Hospice is a program Christians should understand. As a program it is usually financed as a benefit of the Medicare or Medicaid program. It is a benefit paid for by your tax dollars. You don’t have to go to hospice; the program will come to you.


If your loved one has been diagnosed with a terminal illness, and if they qualify for hospice, they will receive help at home, or at a skilled nursing facility. Hospice will pay for your medications related to the terminal diagnosis, medical equipment, and a team of professionals that will work with the family such as a Registered Nurse/Case Manager, a Home Health Aide, a Social Worker and a Chaplain.
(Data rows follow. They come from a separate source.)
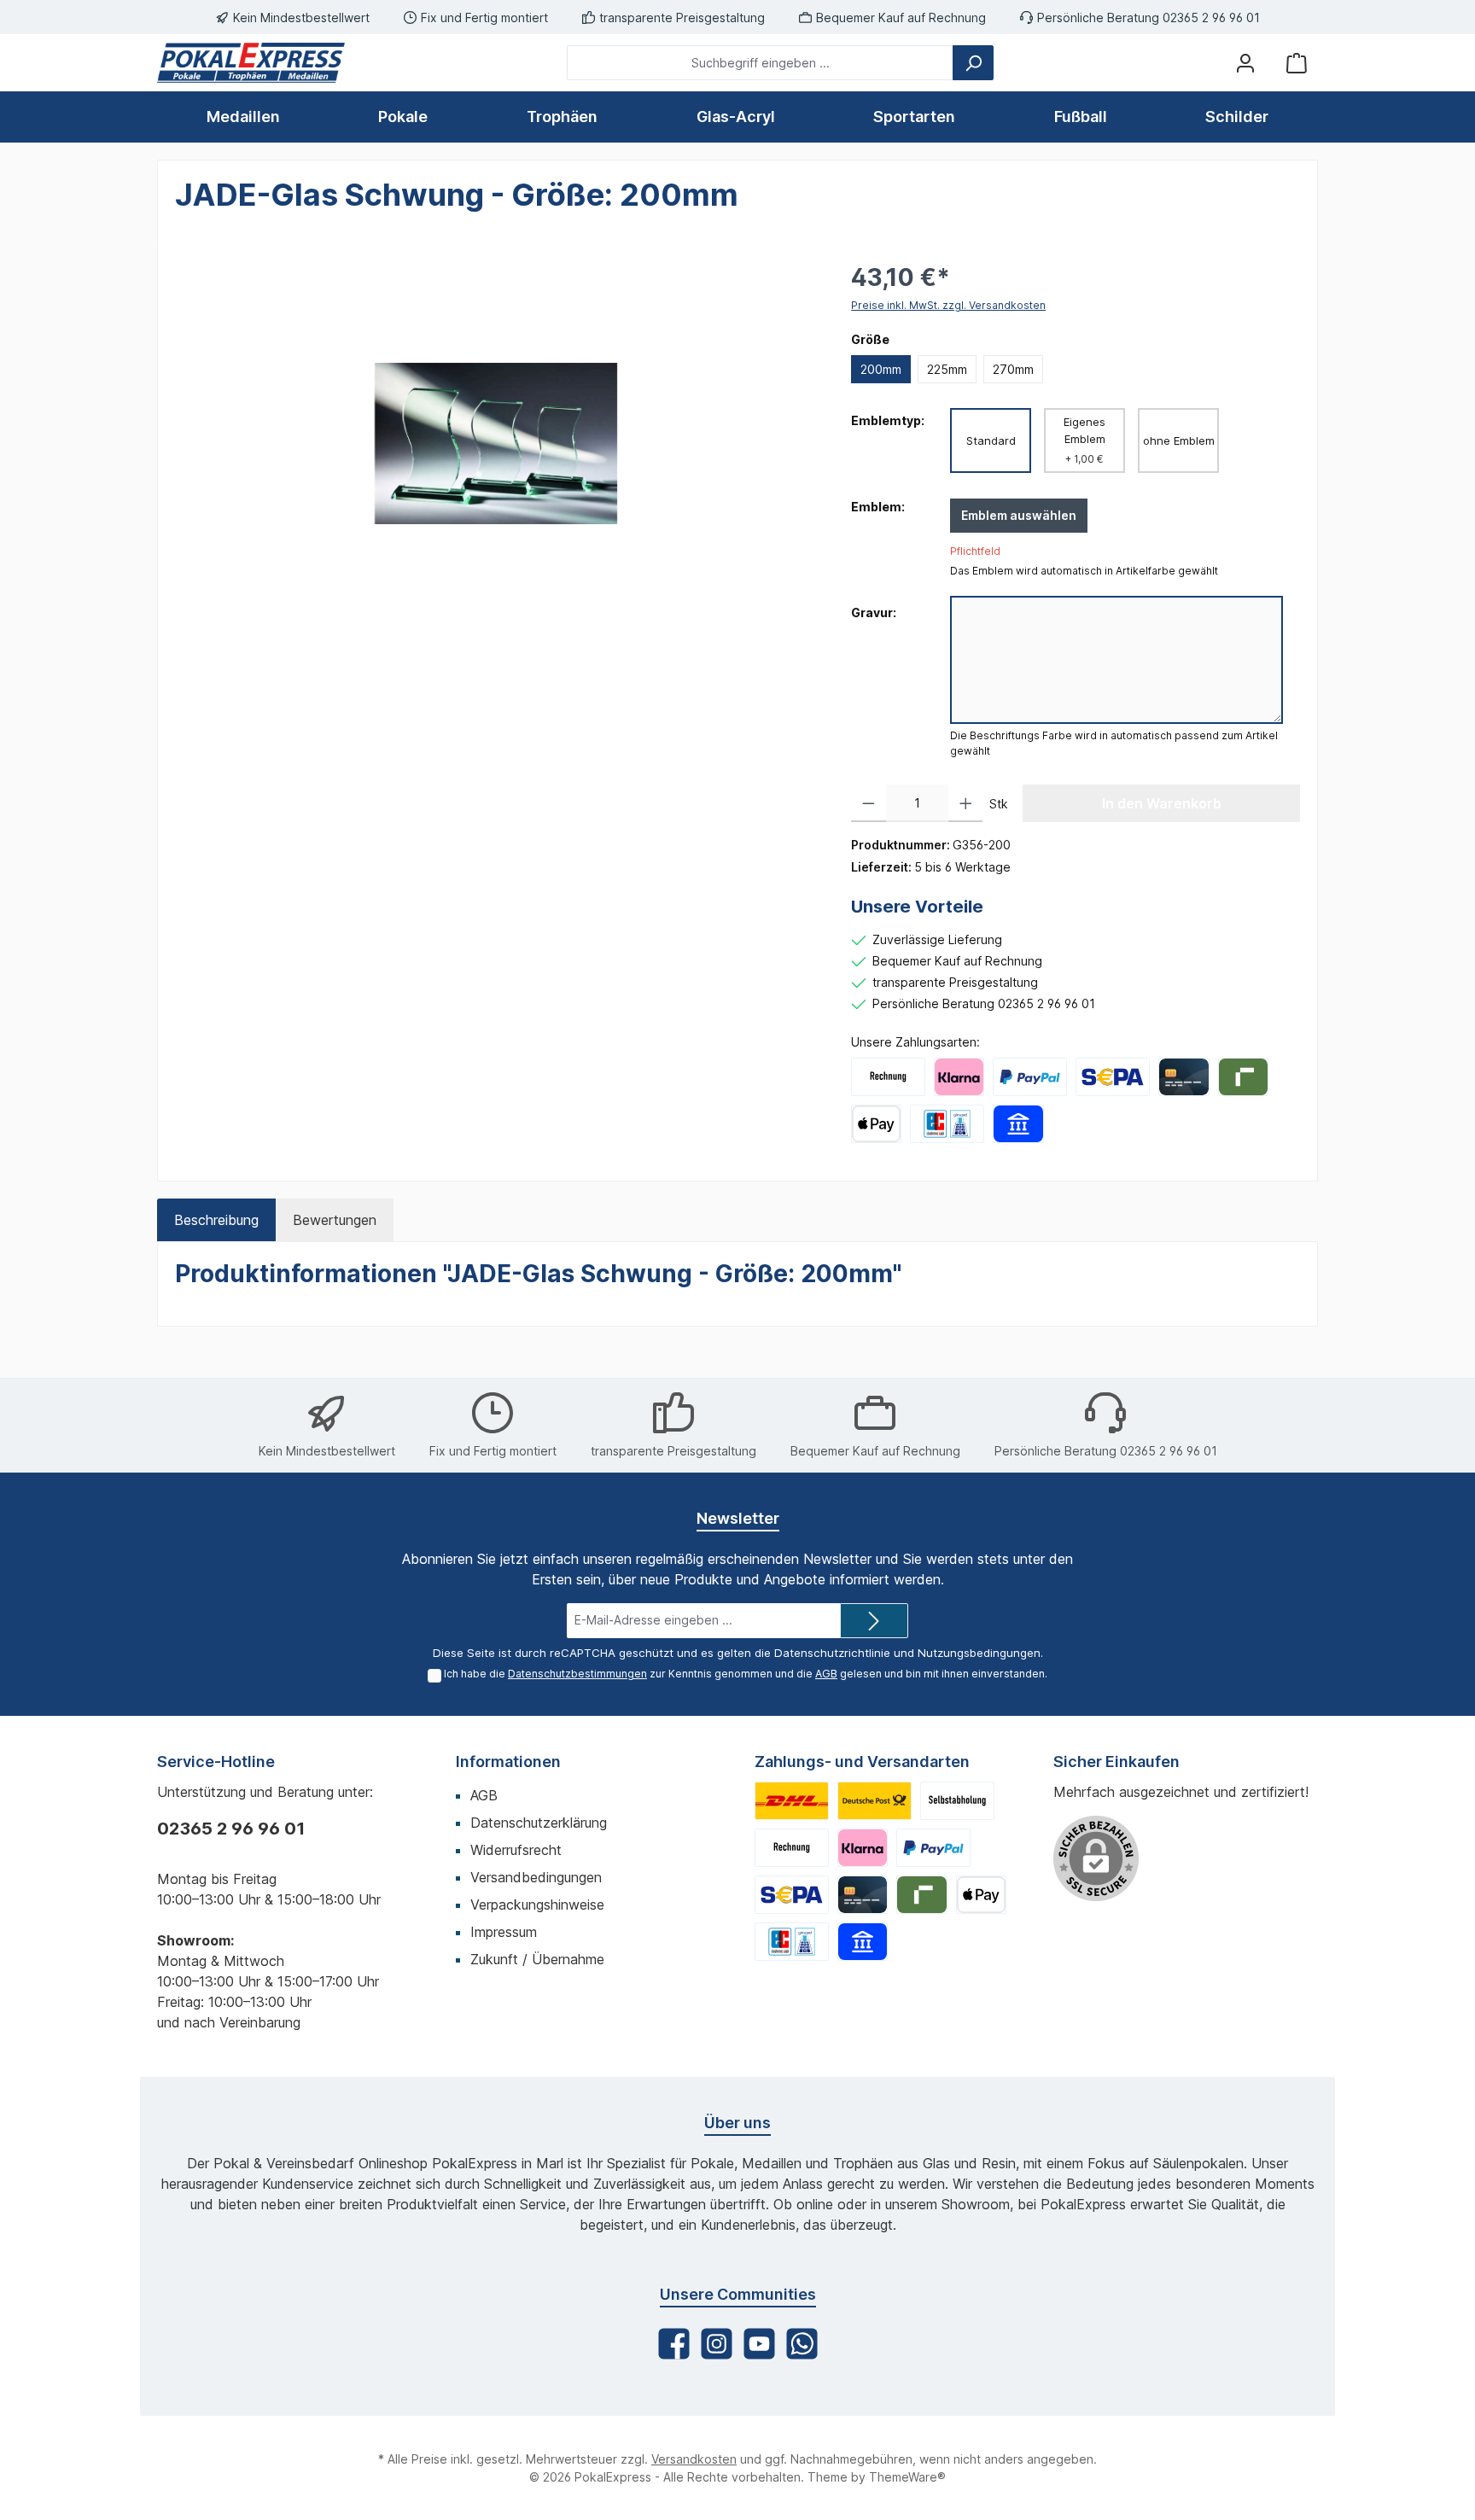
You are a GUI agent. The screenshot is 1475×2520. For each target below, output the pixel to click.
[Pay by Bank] (1018, 1124)
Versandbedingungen (536, 1877)
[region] (496, 443)
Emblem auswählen (1018, 515)
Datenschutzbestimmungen (577, 1673)
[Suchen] (973, 62)
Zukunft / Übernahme (537, 1959)
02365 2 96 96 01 (231, 1828)
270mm (1013, 369)
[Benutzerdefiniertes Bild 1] (792, 1801)
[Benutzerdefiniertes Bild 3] (957, 1801)
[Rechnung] (888, 1077)
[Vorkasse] (1113, 1077)
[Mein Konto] (1245, 62)
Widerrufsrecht (516, 1849)
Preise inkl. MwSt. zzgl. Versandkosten (948, 305)
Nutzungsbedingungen (979, 1653)
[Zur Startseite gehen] (251, 63)
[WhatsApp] (802, 2344)
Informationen (508, 1761)
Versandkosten (694, 2459)
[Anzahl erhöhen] (965, 803)
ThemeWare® (907, 2477)
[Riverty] (1243, 1077)
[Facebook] (674, 2344)
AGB (826, 1673)
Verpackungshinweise (537, 1904)
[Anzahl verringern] (868, 803)
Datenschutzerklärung (538, 1822)
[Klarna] (959, 1077)
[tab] (216, 1220)
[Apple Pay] (876, 1124)
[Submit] (874, 1620)
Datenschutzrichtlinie (832, 1653)
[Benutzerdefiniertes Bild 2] (874, 1801)
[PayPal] (1030, 1077)
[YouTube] (759, 2344)
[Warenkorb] (1296, 62)
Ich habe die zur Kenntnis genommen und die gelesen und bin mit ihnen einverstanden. (745, 1673)
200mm (880, 369)
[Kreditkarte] (1183, 1077)
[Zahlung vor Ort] (947, 1124)
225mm (947, 369)
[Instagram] (716, 2344)
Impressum (503, 1931)
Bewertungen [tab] (334, 1219)
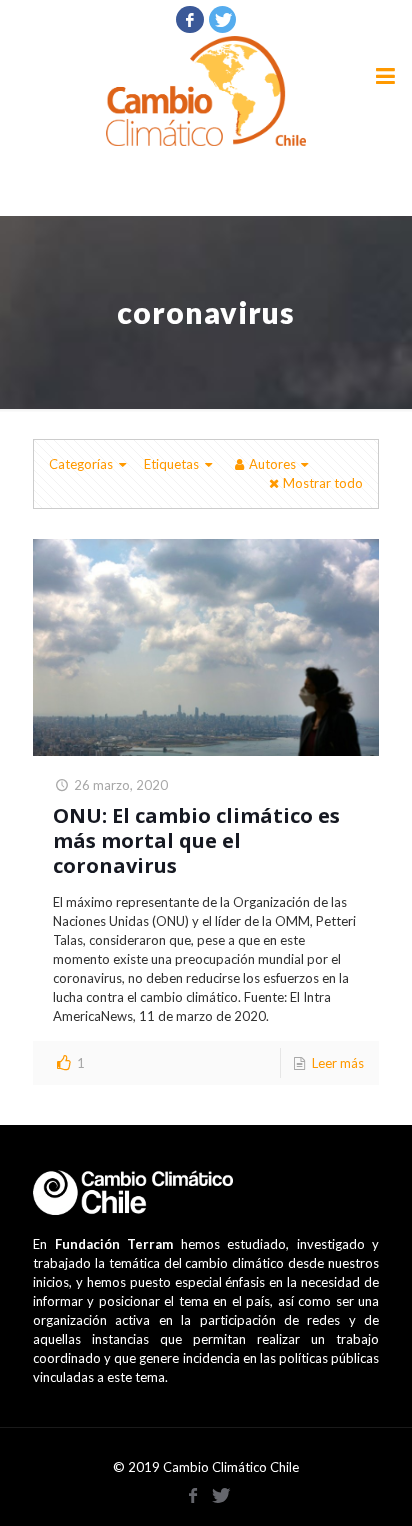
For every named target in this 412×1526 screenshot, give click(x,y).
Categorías (81, 464)
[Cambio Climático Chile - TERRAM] (206, 91)
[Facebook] (190, 19)
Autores (272, 464)
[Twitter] (223, 19)
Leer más (338, 1063)
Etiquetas (171, 464)
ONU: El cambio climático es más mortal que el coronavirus (196, 840)
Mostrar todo (323, 483)
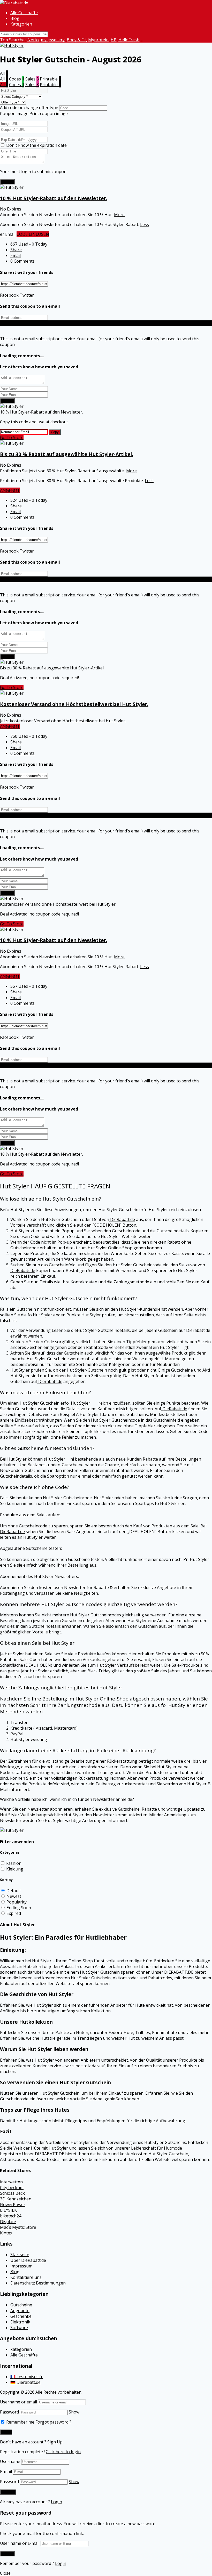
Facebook (9, 295)
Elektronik (20, 2322)
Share (16, 250)
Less (144, 224)
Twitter (26, 295)
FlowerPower (12, 2204)
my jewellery (53, 40)
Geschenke (21, 2316)
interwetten (11, 2182)
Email (15, 255)
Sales (32, 79)
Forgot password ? (53, 2422)
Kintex (6, 2233)
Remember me (19, 2422)
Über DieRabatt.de (28, 2260)
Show (74, 2412)
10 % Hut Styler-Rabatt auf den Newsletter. (53, 198)
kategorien (21, 2349)
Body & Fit (76, 40)
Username (10, 2461)
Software (19, 2327)
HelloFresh (128, 40)
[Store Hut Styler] (12, 45)
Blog (14, 18)
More (119, 214)
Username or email (18, 2402)
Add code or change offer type (29, 107)
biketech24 (10, 2216)
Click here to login (63, 2452)
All (4, 79)
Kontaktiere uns (26, 2277)
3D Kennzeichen (15, 2199)
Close (5, 2573)
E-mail (6, 2471)
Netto (33, 40)
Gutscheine (21, 2305)
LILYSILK (8, 2210)
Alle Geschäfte (24, 12)
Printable (50, 79)
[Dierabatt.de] (14, 3)
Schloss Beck (12, 2193)
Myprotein (98, 40)
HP (113, 40)
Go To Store (12, 437)
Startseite (19, 2254)
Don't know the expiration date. (36, 145)
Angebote (19, 2310)
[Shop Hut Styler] (12, 1830)
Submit (7, 182)
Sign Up (55, 2442)
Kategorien (21, 24)
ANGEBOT (10, 490)
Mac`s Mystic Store (18, 2227)
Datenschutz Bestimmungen (38, 2283)
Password (9, 2412)
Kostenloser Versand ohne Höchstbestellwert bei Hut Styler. (74, 704)
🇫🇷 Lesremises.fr (26, 2376)
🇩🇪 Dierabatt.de (25, 2382)
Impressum (21, 2266)
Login (56, 2502)
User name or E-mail (20, 2543)
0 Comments (22, 261)
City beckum (12, 2187)
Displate (8, 2221)
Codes (16, 79)
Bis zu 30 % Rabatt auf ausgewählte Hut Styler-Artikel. (66, 454)
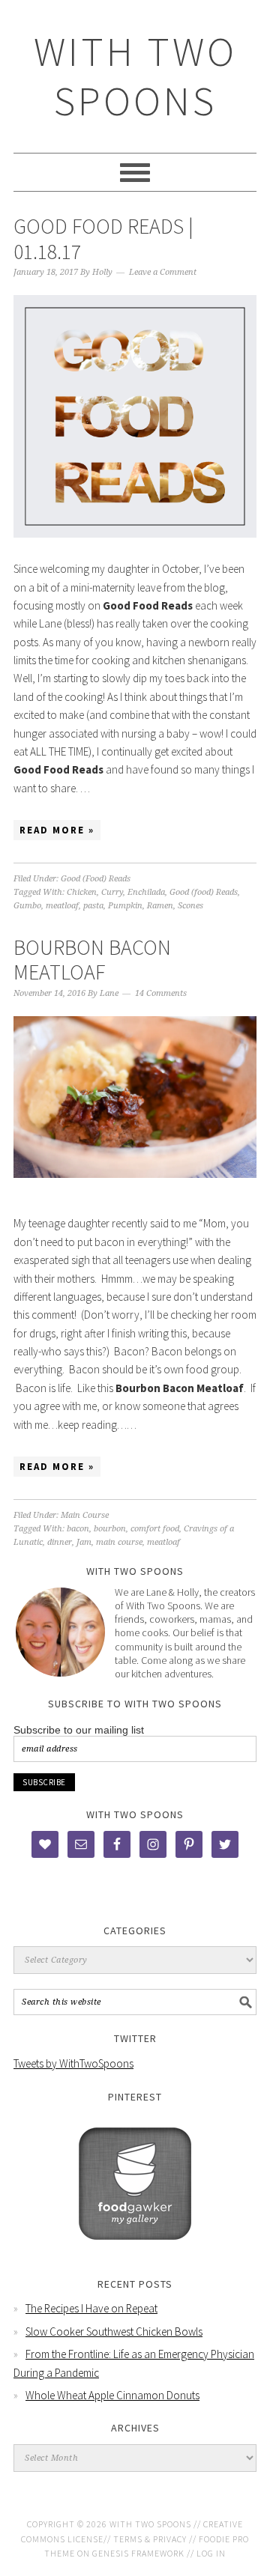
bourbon (110, 1529)
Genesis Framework (138, 2553)
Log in (211, 2553)
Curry (112, 892)
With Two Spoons (135, 76)
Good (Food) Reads (95, 879)
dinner (59, 1542)
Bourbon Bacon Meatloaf (92, 960)
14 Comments (161, 993)
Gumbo (27, 906)
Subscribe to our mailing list (79, 1730)
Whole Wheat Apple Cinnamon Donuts (113, 2395)
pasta (93, 906)
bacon (78, 1529)
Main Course (85, 1515)
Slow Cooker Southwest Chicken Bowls (114, 2331)
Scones (190, 906)
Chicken (82, 892)
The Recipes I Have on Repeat (92, 2308)
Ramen (160, 906)
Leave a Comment (162, 272)
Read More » (57, 830)
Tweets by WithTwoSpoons (74, 2063)
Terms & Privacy (150, 2539)
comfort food (154, 1529)
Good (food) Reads (204, 892)
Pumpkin (125, 906)
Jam (84, 1542)
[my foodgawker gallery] (135, 2251)
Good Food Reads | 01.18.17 (104, 239)
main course (119, 1542)
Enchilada (146, 892)
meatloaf (62, 906)
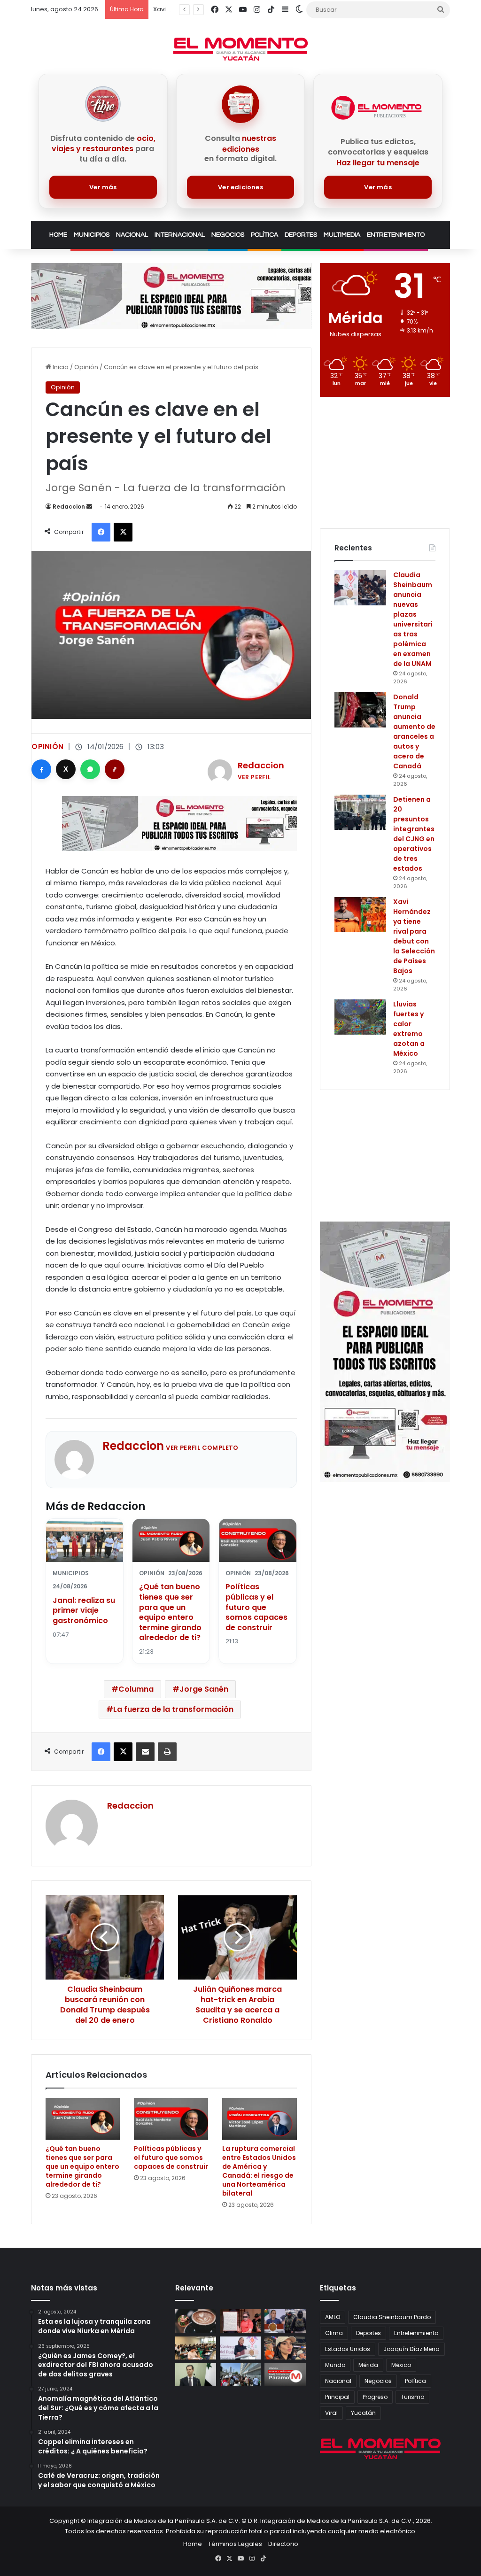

Many programs also provide the services of volunteers who also make visits to patients and their families.


One reason people should know about hospice is the help people can receive at the end of a terminal illness. Many families are helped knowing that their loved one will receive special services that compliment what they receive from a skilled nursing facility or family members who are serving their loved ones twenty-four hours a day at home.


Dame Cicely Saunders, a London Physician is credited with beginning the modern hospice movement in 1967. She established the St. Christopher’s Hospice in a suburb outside of London in the town of Sydenham. Dr. Saunders emphasized the management of pain and symptoms. She wanted to teach the patient as a living person, not just a collection of dying symptoms.


Just two years later, Dr. Elisabeth Kubler-Ross then a Chicago physician, wrote her ground breaking book on the end of life entitled, “On Death and Dying”. This book told the story of dying patients and how they desired to be cared for.


As a philosophy, hospice care is not about giving up hope. IT is rather a philosophy about living to the best of one’s ability the life one has left. Dying is seldom easy. It requires courage on the part of the terminally ill patient and family to face the enormous physical and emotional challenges of dying. While the hope for a miracle cure is not ruled out, the hope for reconciling relationships, bringing closure to personal affairs, expressing love and saying good-byes can be just as rewarding.  For the terminally ill, the time remaining may afford an opportunity for spiritual reflections and growth.


The Old Testament book of Jeremiah offers a wealth of material on the theme of “suffering and dying”. The weeping prophet asks, “Is there no Balm in Gilead? Is there no Physician there? Then why has no new skin grown over their wound? Would that my head were water, my eyes a fountain of tears, that day and night I might weep for the slain of my daughter—my people!” (Jer. 8:22-23). Jeremiah as a prophet of God was both delivering a message of judgment and sharing in the sufferings of the people.


This combination of “love and anguish” is peculiarly seen in the book of Jeremiah. God’s people are broken. The prophet Jeremiah is broken. It is the Balm of Gilead that is the medicine for the healing of a broken people. “But Gilead’s balm and the doctor’s care was not enough for the deep wound inflicted on the people”. Jeremiah is going to identify with the cry of the exiles anticipated in the book.



Hospice takes into account the suffering of the patient and family. For Christians, they should not be afraid of investigating the hospice program when needed. It may offer much needed care to you and your family.